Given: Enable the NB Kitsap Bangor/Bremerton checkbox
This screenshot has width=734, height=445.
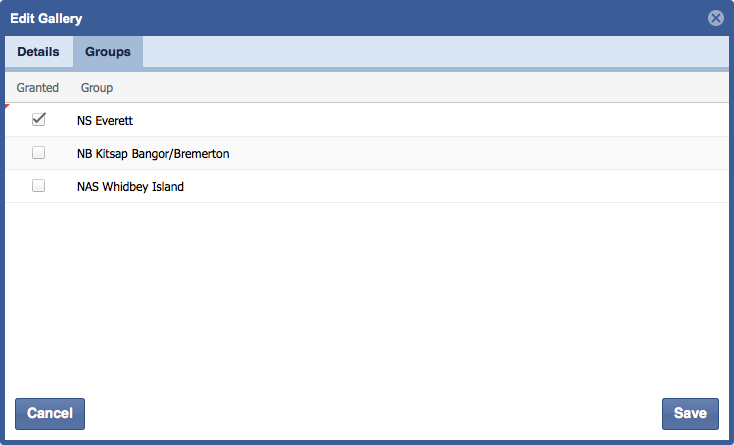Looking at the screenshot, I should (39, 153).
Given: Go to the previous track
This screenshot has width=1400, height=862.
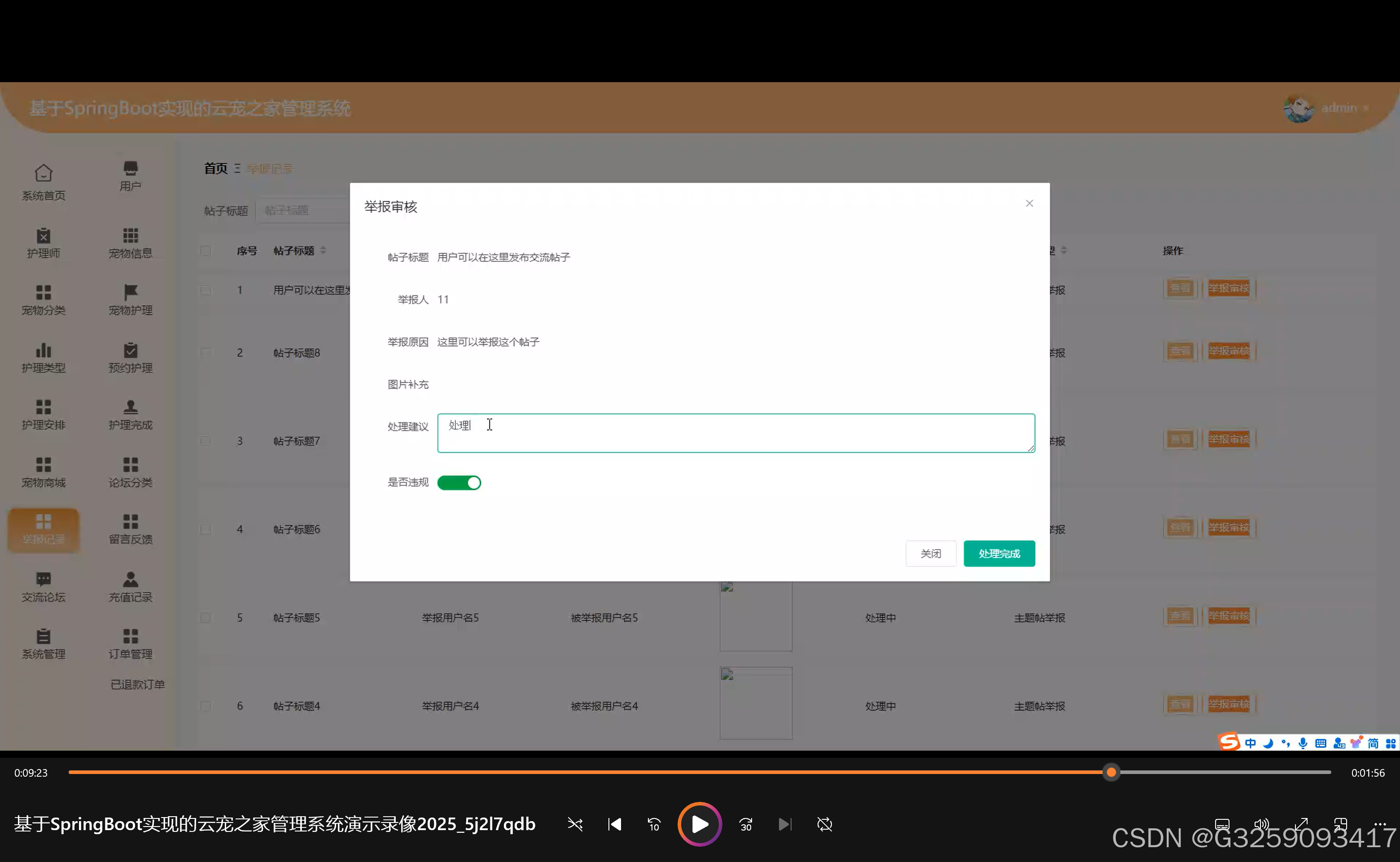Looking at the screenshot, I should click(x=614, y=824).
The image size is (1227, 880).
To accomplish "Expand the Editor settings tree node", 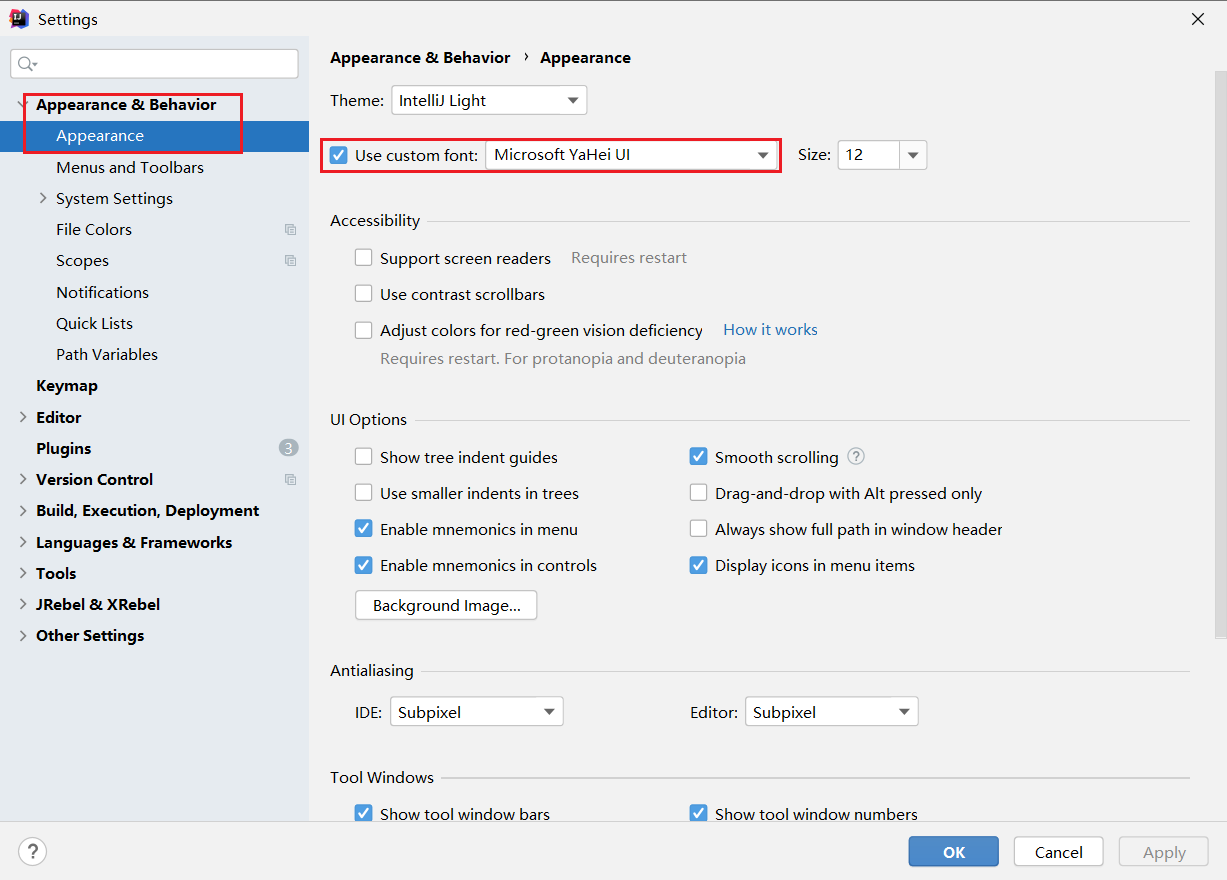I will click(23, 417).
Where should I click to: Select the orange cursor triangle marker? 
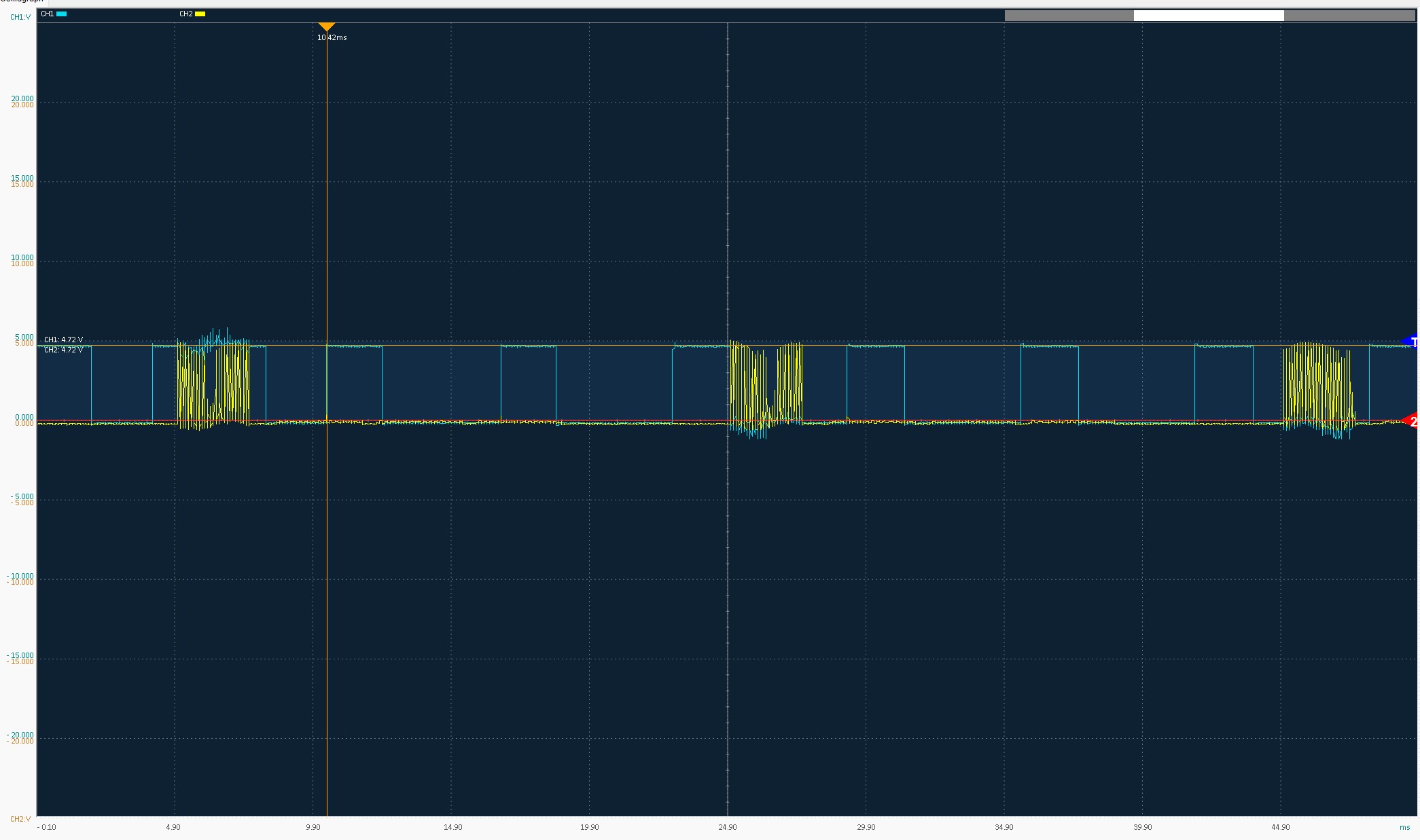327,26
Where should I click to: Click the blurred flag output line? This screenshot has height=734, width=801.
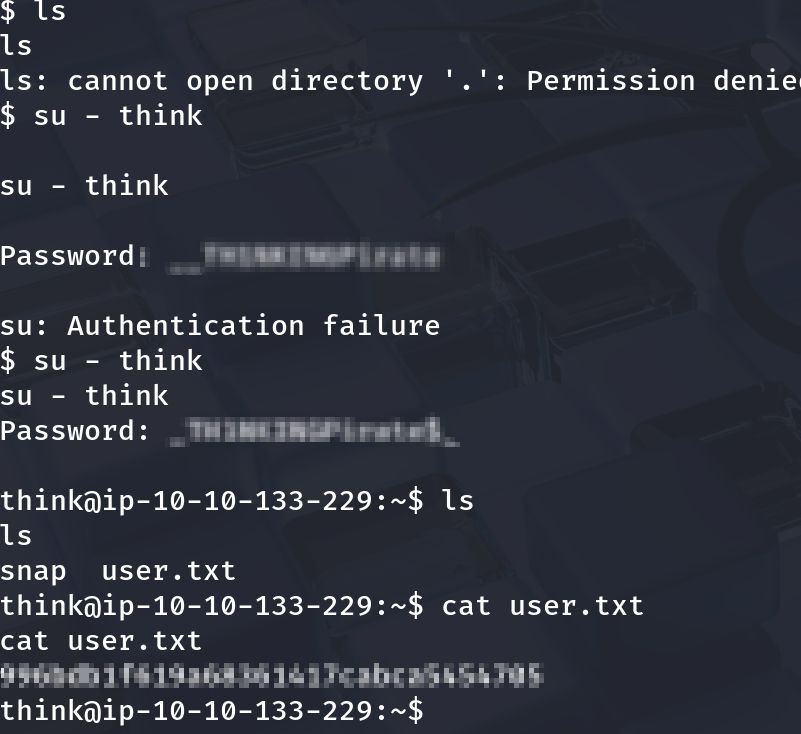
◇ ◇ ◇
--- OBJECTIVE ---
Count the lines of the data above that contain the word "Where" and reply with the number alone.

--- THE RESULT ---
2